Биоэтика в России существует в виде комитета при комиссии по
делам ЮНЕСКО — уважаемые люди, но они, похоже, никакого действия
оказать не могут, потому что не имеют представления о том, что это
вообще такое — изменить законодательство, общественное сознание… Есть
федеральный центр по исследованию старения и бессмертия, но если я у
них на сайте этого центра нахожу баннеры и ссылки на какие-то центры,
которые сейчас предлагают всем сняться с якоря, отправиться в Индию и
стать земными бессмертными, — извините меня, пусть этот федеральный
центр кушает федеральные деньги.
— Так-таки ни один мыслитель в нашем отечестве вопросами смерти не задавался? —
После Достоевского я бы назвал Генриха Батищева и Эвальда Ильенкова.
Ильенков в «Космология духа» попытался осмыслить: а зачем же смерть в
этом мире? И знаете для чего? Мы создадим такой заряд энергии и взорвём
такой взрыв, который станет новым вселенским взрывом. Мы все погибнем,
но новый взрыв родит новое человечество. Вспомните Достоевского —
«положить предел себе», Гегеля — это гегельянская линия… Впрочем, он
сам назвал это фантасмагорией.
Есть интересная книга Сергея Ованесова — «Философская
суицидология», но он это рассматривает в традиционном историческом
контексте: отношение философии и философов к самоубийству. Впрочем, он
глубоко православный человек, поэтому и контекст соответствующий. Есть
Татьяна Мордовцева в Таганрогском университете — она сейчас двинулась в
трансформацию феномена культа: мумии, мумификация, Ленин...
Были попытки сформировать философскую танатологию, во главе с
питерским философом Андреем Демичевым, — в основном они строились на
переводной литературе и в постмодернистском ключе: смерть того, смерть
сего… После смерти Демичева это, кажется, не получило продолжения.

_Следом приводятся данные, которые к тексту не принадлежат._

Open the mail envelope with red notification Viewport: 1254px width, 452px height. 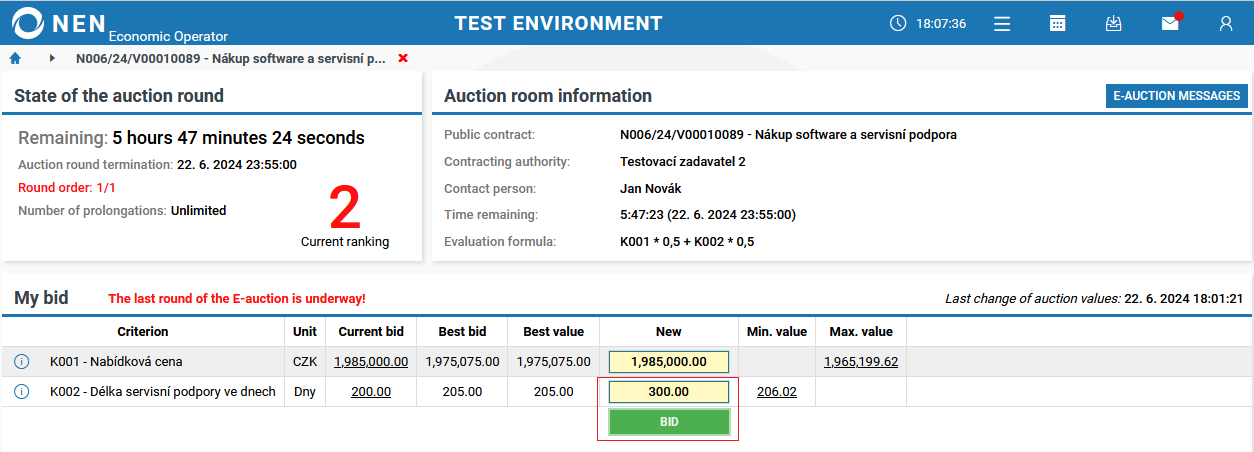pyautogui.click(x=1169, y=23)
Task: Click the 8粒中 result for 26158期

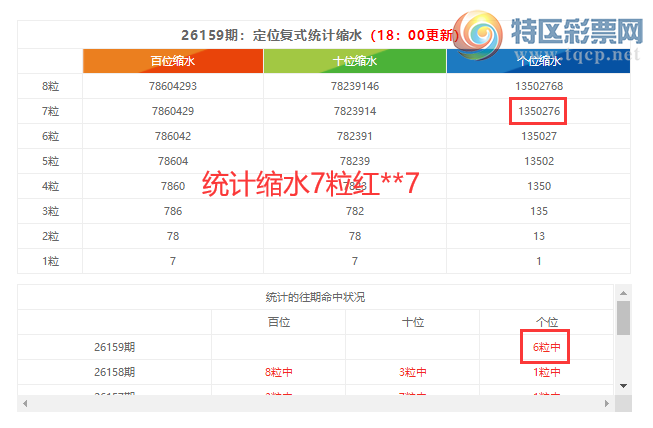Action: coord(279,372)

Я выступал в Штатах, в Вашингтонском университете, с докладом
«Достоевский и современный вызов биоэтики» и пытался сформулировать,
как же всё-таки принять смерть, особенно в связи с критерием смерти
мозга. В Штатах об этом можно говорить, они слушают, но едва заходит
речь о метафизике старения, о смерти как процессе, который включает в
себя и старение, и умирание, и исчезновение, — начинается
сопротивление.
— Что бы вы всё-таки предложили в практическом смысле? — По
большому счёту надо начинать с создания некой организации — скажем,
центра по изучению современного феномена старения и смерти. Привлечь
туда биологов, нейробиологов, людей, которые занимаются проблемами
старения, биологией старения, феноменом продления жизни, связанных с
этим современных биомедицинских технологий; феноменом старения общества
и — в этом контексте — естественной смерти. Понятой притом не как
мгновение, но как процесс, который начинается и раскрывает себя в
старении… Здесь закладывается совершенно другая парадигма. Пора
поставить вопрос о пределах человека.
Я один этого не потяну, я плохой организатор и вообще
индивидуалист. Я просто это понимаю, но когда я представляю себе, через
что нужно пройти, чтобы нечто подобное создать… Конечно, всё упирается
в средства. А кто их даст сейчас?
В своё время я назвал эту ситуацию «бездомной смертью»: проблема как бы есть, а позиционировать её негде.